El recurso, de veinte páginas, se articula en cuatro frentes. El primero cuestiona que las conductas denunciadas —exigir notificación personal, decidir el lugar de una diligencia, el uso de vehículos oficiales— queden amparadas por la potestad jurisdiccional del juez y, por tanto, excluidas de control disciplinario; cita una sentencia del Tribunal Supremo de 8 de junio de 2026 que exige motivación individualizada para descartar esa vía, algo que el acuerdo recurrido, sostiene, no ofrece.
El segundo se centra en el trato dispensado durante la declaración testifical: el escrito detalla, con referencias minuto a minuto a la grabación, episodios como la advertencia de que su condición procesal podría cambiar a investigado, reproches por expresiones como «creo que» o por «esbozar una sonrisa», y una interrupción de media hora para que el propio testigo averiguara datos que ya constaban en la causa.
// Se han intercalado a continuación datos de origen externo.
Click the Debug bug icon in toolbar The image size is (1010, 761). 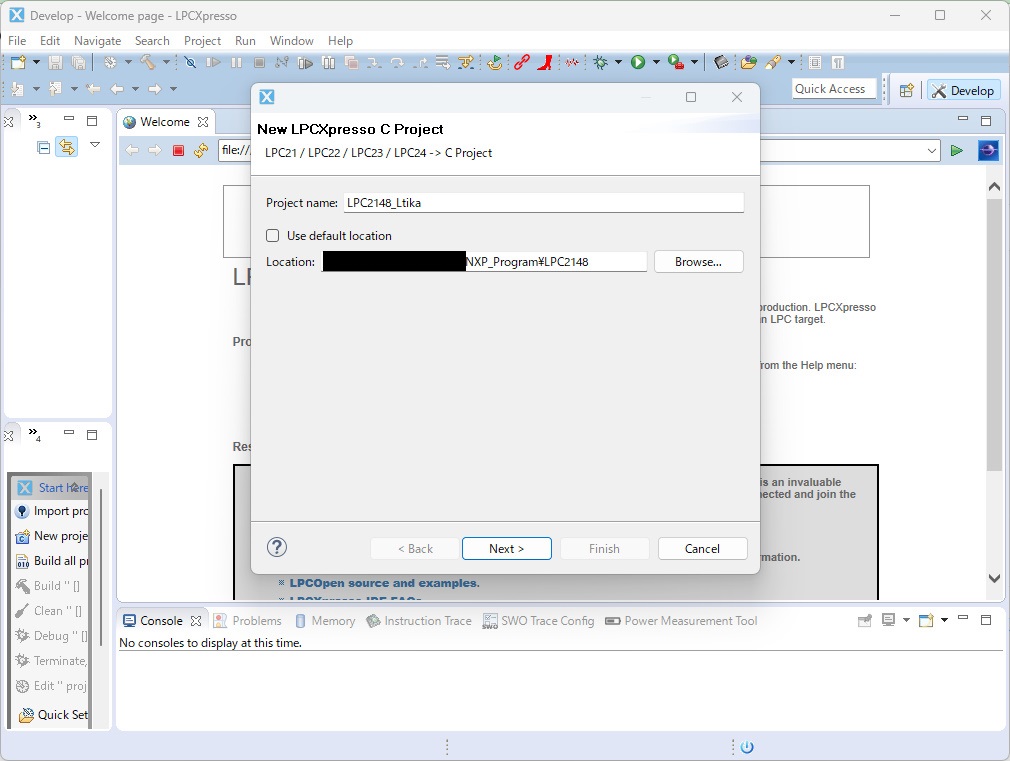600,62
Bolaños invoca jurisprudencia del Supremo sobre el deber de urbanidad judicial frente a la calificación de «tirantez dialéctica» que empleó el acuerdo archivado.
El tercer frente pone el foco en la exposición razonada que el instructor elevó el 24 de junio de 2025 a la Sala Segunda del Tribunal Supremo por presuntos delitos de falso testimonio y malversación, rechazada por el Alto Tribunal el 15 de julio de 2025 al apreciar «absoluta ausencia de cualquier indicio mínimamente fundado». Bolaños subraya la coincidencia temporal entre esa iniciativa y la tramitación de su queja ante el CGPJ, y reclama conocer la fecha exacta en que el instructor tuvo conocimiento de la denuncia, dato que el CGPJ se ha negado hasta ahora a facilitar.
El cuarto frente cuestiona expresiones incluidas en una resolución judicial —como calificar su testimonio de «totalmente proterva» o hablar de un «paradigma de un oxímoron» en referencia a su condición de ministro de Justicia— y reprocha que la investigación sobre la filtración a El Mundo del contenido de una providencia, publicada antes de su notificación oficial a las partes, no haya identificado a los responsables pese a que el acceso a la causa está limitado a un número reducido de personas.
Bolaños solicita a la Comisión Permanente que revoque el acuerdo de archivo, reabra la Diligencia Informativa contra el magistrado instructor y ordene diligencias adicionales para esclarecer el origen de las filtraciones. El propio recurso admite no albergar expectativas de que el CGPJ revierta su decisión y sitúa su verdadera apuesta en un recurso posterior ante la Sala Tercera del Tribunal Supremo.